═════ TEXT SECTION
I'm thinking about not even taking this guy on as a client.
I don't like the way he runs his business any more than I like the way he runs his personal life. He is on the verge of total chaos. Nothing he touches turns out to be quality, it only has the potential. Yuck.

I have university work I can do next term, and take on extra work with the time I had cleared for his work. I can develop my Mongolia idea on my own, from a research perspective with a business professor, publish, or prepare for publishing and use the research progress to get a job as a consultant with an investment firm as a country specialist, subscribe/buy this guy's patented product for use in the profit making  He won't even know it's me behind it. lol.

I just can't work for someone I've lost all respect for. He has the idea that he was 'helping me'. WTF. Anyone who knows me knows I'm a Quaker and it's not all about money, it's about integrity, simplicity, and a sane and manageable lifestyle that keeps body and spirit together. I don't need to bite off more than I can chew to hedge my bets (as he does) because I know what I do commit to is quality.

I've never had to go to a company and tell them I don't have their product on deadline...I found out he had to get a 5K business loan in 2009 under an SBA program that provides funding for companies that don't have credit to get loans on the open market. He had to take out a business loan recently for 100K, he applied for 200K. I think the business is about to come crashing down, like his life. Not my problem...

I'm going to continue doing my research work and enjoy the time I won't be spending solving his business problems for him. He described it as 'pushing money my way' I've never worked for anyone where my $50/hour wasn't valued...'pushing money'....excuse me?????????????????


----------



## sayjellybeans (Jun 25, 2012)

I double like that post! ^^^^


----------



## Homemaker_Numero_Uno (Jan 18, 2011)

sayjellybeans said:


> I double like that post! ^^^^


Thank you. It's really disappointing, but it's reality.
This guy just burns a lot of my energy, and doesn't replenish it in any way.

I had gone to see my Shaman a week ago Friday and then a few days after that got the sick feeling..which told me something just wasn't right, hence the interchange with him to do some truth-seeking, and finding out that he is just not the spiritually balanced person I thought he was. He has a basic avoidant personality and has had major health issues in the past, and does not do self-care the way he should. He also thinks that the business world has to be cruel and unforgiving, which is just not my experience. It's as though he lives in an entirely different world, some kind of parallel place that got connected with mine for a brief instant, and either let me into his or let him into mine...but having seen his world I know he doesn't fit in mine. It would take a miracle. I've already lost one relationship because the guy wasn't taking care of his health and stress issues. I don't need another. I'm not a rescuer, I'm a friend, and I can't be friends with someone who doesn't want to exist in my world. 

Where does he think I get my beauty and intellect and talent and cheerful disposition from? Does he think I get that stuff from ignoring the basic rules of existence...keep your body and your spirit in one place! Then you can be a complete person, and healthy and well, pleasantly content and optimistic.
══════════
### GIVEN TASK A
Extract the stretch of the forum thread from "I don't like" through "behind it. lol.".
### GIVEN TASK B
In the forum thread, why does the writer say there is no need to bite off more than can be chewed to hedge bets? Answer in one to three sentences.
### GIVEN TASK C
According to the forum thread, how much did the client apply for when he recently took out a business loan?
═════ DATASET EXTRACT
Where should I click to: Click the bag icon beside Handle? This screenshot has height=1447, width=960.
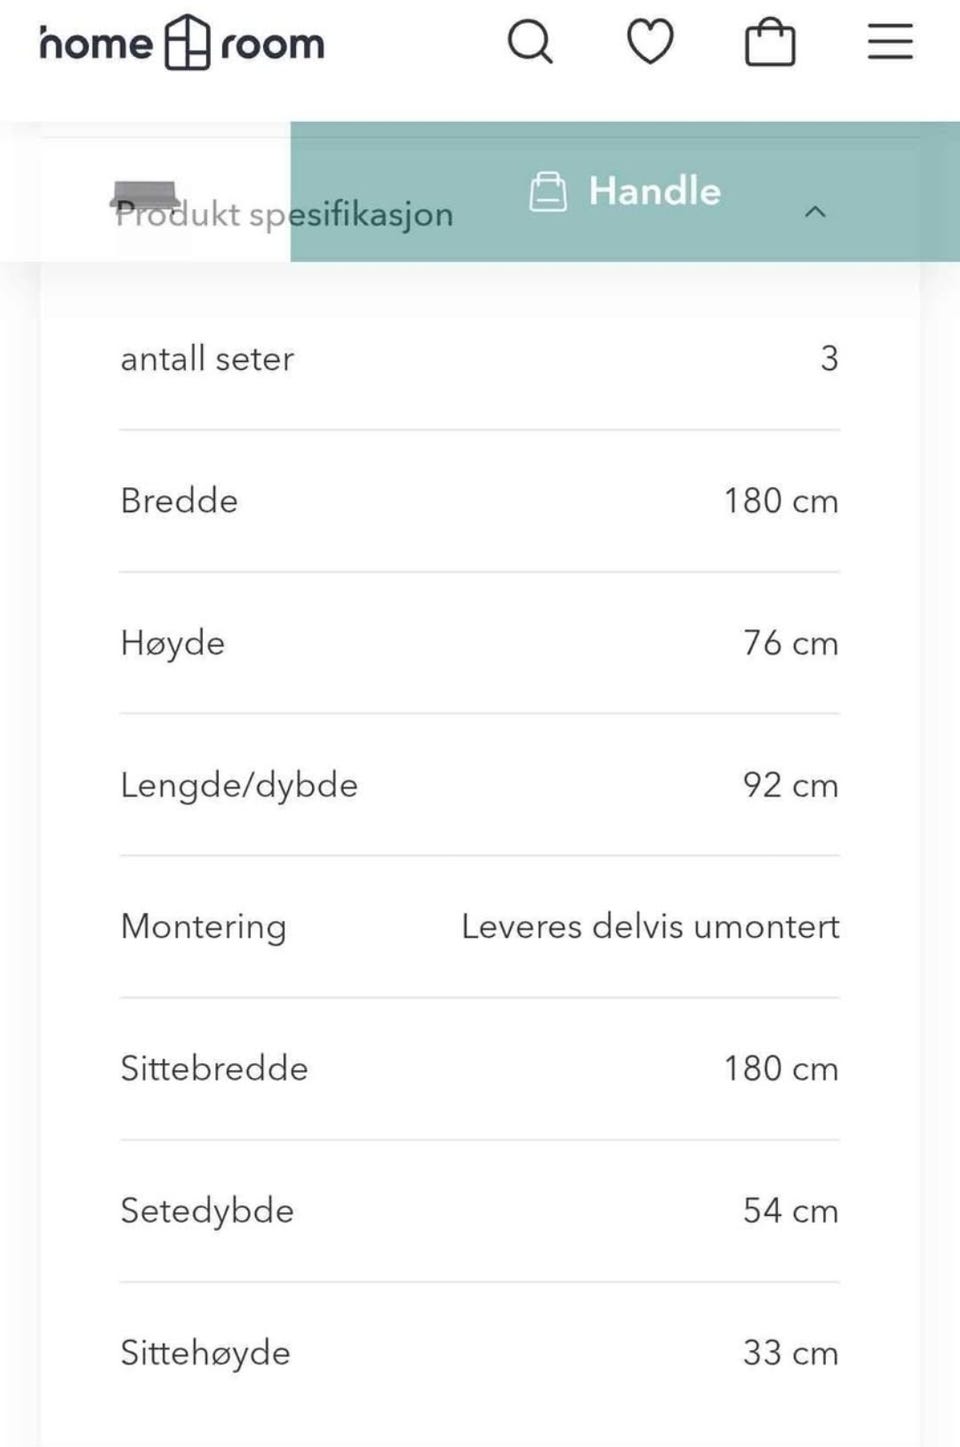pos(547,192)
══════════
### TASK OUTPUT A
I don't like the way he runs his business any more than I like the way he runs his personal life. He is on the verge of total chaos. Nothing he touches turns out to be quality, it only has the potential. Yuck.

I have university work I can do next term, and take on extra work with the time I had cleared for his work. I can develop my Mongolia idea on my own, from a research perspective with a business professor, publish, or prepare for publishing and use the research progress to get a job as a consultant with an investment firm as a country specialist, subscribe/buy this guy's patented product for use in the profit making  He won't even know it's me behind it. lol.

### TASK OUTPUT B
The writer says there is no need to overcommit to hedge bets because the writer knows that whatever they do commit to is quality. That approach fits their stated values of integrity, simplicity, and a sane and manageable lifestyle.

### TASK OUTPUT C
He applied for 200K.